Over the past ten years or so, pain management has become a major issue for me.  Although I kept myself physically fit until I was 40, as I entered into new life changes and circumstances, I allowed my body to weaken.  Shortly after I reached the age of 50, I began to experience numbness and pain from spinal arthritic spurs that were pressing into my spinal cord, along with ruptured discs that exacerbated the problems.  I have seen some of the best pain management physicians and physical therapists in the US, and have been prescribed pharmaceutical regimens that greatly–although not completely–brought my pain to controllable levels.  But the pharmaceuticals have also contributed to other ailments, such as liver problems and bleeding ulcers.  Exercise, diet, and various forms of natural remedies have helped reduce some of the pain.  However, nothing is perfect, and the body continues to degenerate with age, thereby causing more pain.  Until I was taken off of all effective pharmaceutical products when I lost much of my blood to bleeding ulcers last month, I had almost forgotten the extent of the pain level with which I live each day.  The controlled pain was still bad enough to cause insomnia because I could not get comfortable, and limited my independence during the day.  Pain has become my constant companion.

Thankfully, because I have been careful with dietary regulation for a good portion of my life, and because I do not suffer from diabetic neuropathy, I am not as badly off as many people in the US who suffer from chronic pain.  My tolerance for pain is pretty high, and I continue to exercise through much of my pain.  But life with pain has definitely changed aspects of my personality for the worse, and I no longer smile through more excruciating episodes.  Yes, I have become Bitch of the Year.  Pain contributes to crankiness big time.  Moving to a warmer climate would have been a great idea if most of the pain I experience were muscular instead of neural.  Limited medical services here have caused a great deal more crankiness in me than I would have imagined.  Some of the less-than-professional attitudes of certain medical personnel here–and I’m thinking specifically the gastroenterologist who was taking care of me while I was in the hospital–contribute to my increasing crankiness.  My frustration that my husband took a job on this island, forcing me to move away from trusted doctors and other medical personnel, as well as alternative medicine sources, has contributed to my crankiness, while some of the less-than-state-of-the-art medical knowledge and practices have contributed to speeding up my deterioration.  Add these to the crankiness factor and the line between simple bitch and Super Bitch was quickly crossed.

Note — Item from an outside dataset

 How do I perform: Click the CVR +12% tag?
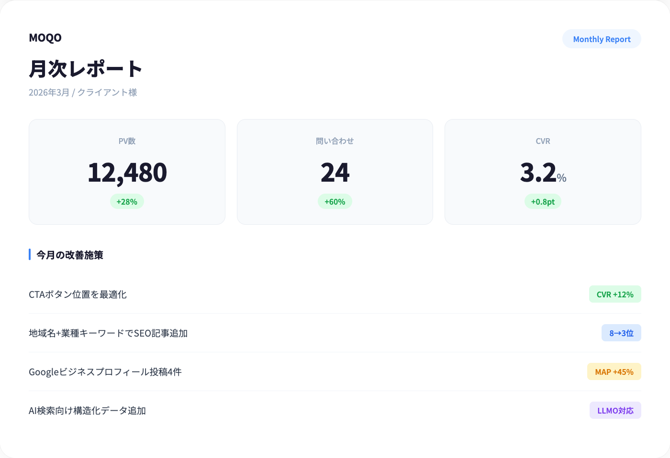tap(615, 294)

The problem is that many Americans in the US are probably getting less care than I get here on a foreign island.  Red States that are denying aging citizens access to the benefits of the Affordable Health Care Act and U.S. congressional representatives are attempting to curtail Medicare benefits will be leaving more and more Americans in a battle to fight pain on their own.  This appears to me to be the primary reason why costs of pain management are expected to decrease rather drastically over the next several years.  Aging Americans may be more fit and more health conscious than those of preceding generations; but even diet and exercise cannot prevent much of the deterioration that naturally affects an aging body.

Certainly, I have covered only a small part of what aging Americans do to stave off health problems that contribute to pain in later years of life.  However, even allowing “wiggle room” for factoring in remedies and techniques not mentioned here leaves me feeling that pain management cost projections will not decrease as drastically as predicted.